Not at all. If anything, the dangers of rising sea level have been understated because the most recent science shows that the Greenland and Antarctic ice caps are melting faster than expected.

Although sea level rose by 120 m (390 ft) at the end of the last ice age, since then it remained more or less constant until the late 19th century. During the 20th century sea level began to rise at 1.7 millimetres (0.07 inches) per year and satellite measurements show that since 1993 the rate has been around 3 millimetres (0.12 inches) per year. Sea level is rising faster today, first, because climate change is warming the oceans which are therefore expanding, and second, because ice on land in parts of the Antarctic and Greenland and ice in glaciers is melting. The melting of Arctic sea ice and Antarctic ice shelves, which float in the ocean, does not contribute directly to sea level rise. However the destruction of ice shelves may indirectly contribute to sea level rise by removing a barrier which slowed the flow of ice from western Antarctic glaciers into the sea.

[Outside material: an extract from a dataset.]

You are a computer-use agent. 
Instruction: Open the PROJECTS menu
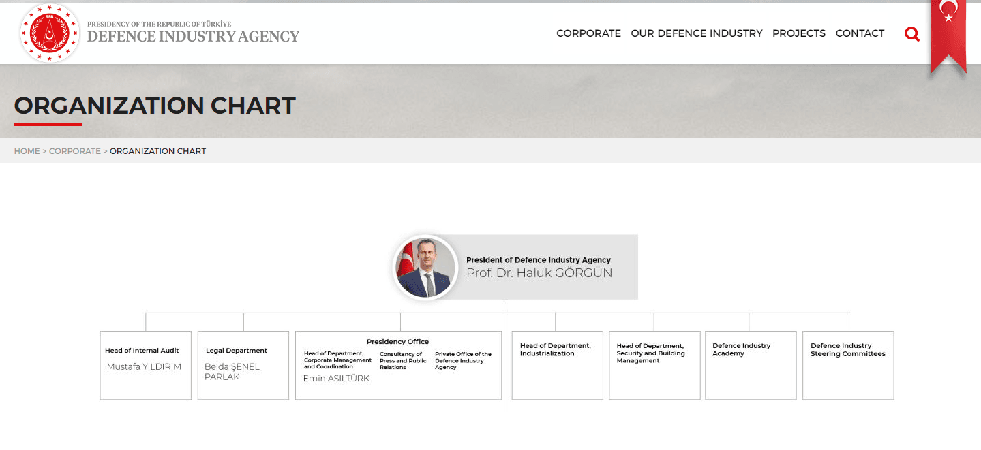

The Intergovernmental Panel on Climate Change (2007) reported that in the period 1993-2003 thermal expansion and melting land ice contributed about equally to the rise. Although locally there may be a net accumulation of ice and snow in some parts of the Antarctic and Greenland, resulting from increased snow fall, on average there is a net loss. In 2009 one scientist reported ‘As a result of the acceleration of outlet glaciers over large regions, the ice sheets in Greenland and Antarctica are already contributing more and faster to sea level rise than anticipated. If this trend continues, we are likely to witness sea level rise one meter or more by year 2100’. If sea level rose by 1 m (3.3 ft) globally it would affect over 100 million people and submerge over one million square kilometres (400,000 square miles) of land. It is certain that rising seas will adversely affect coastal states; the question is, how soon and to what extent will it do so?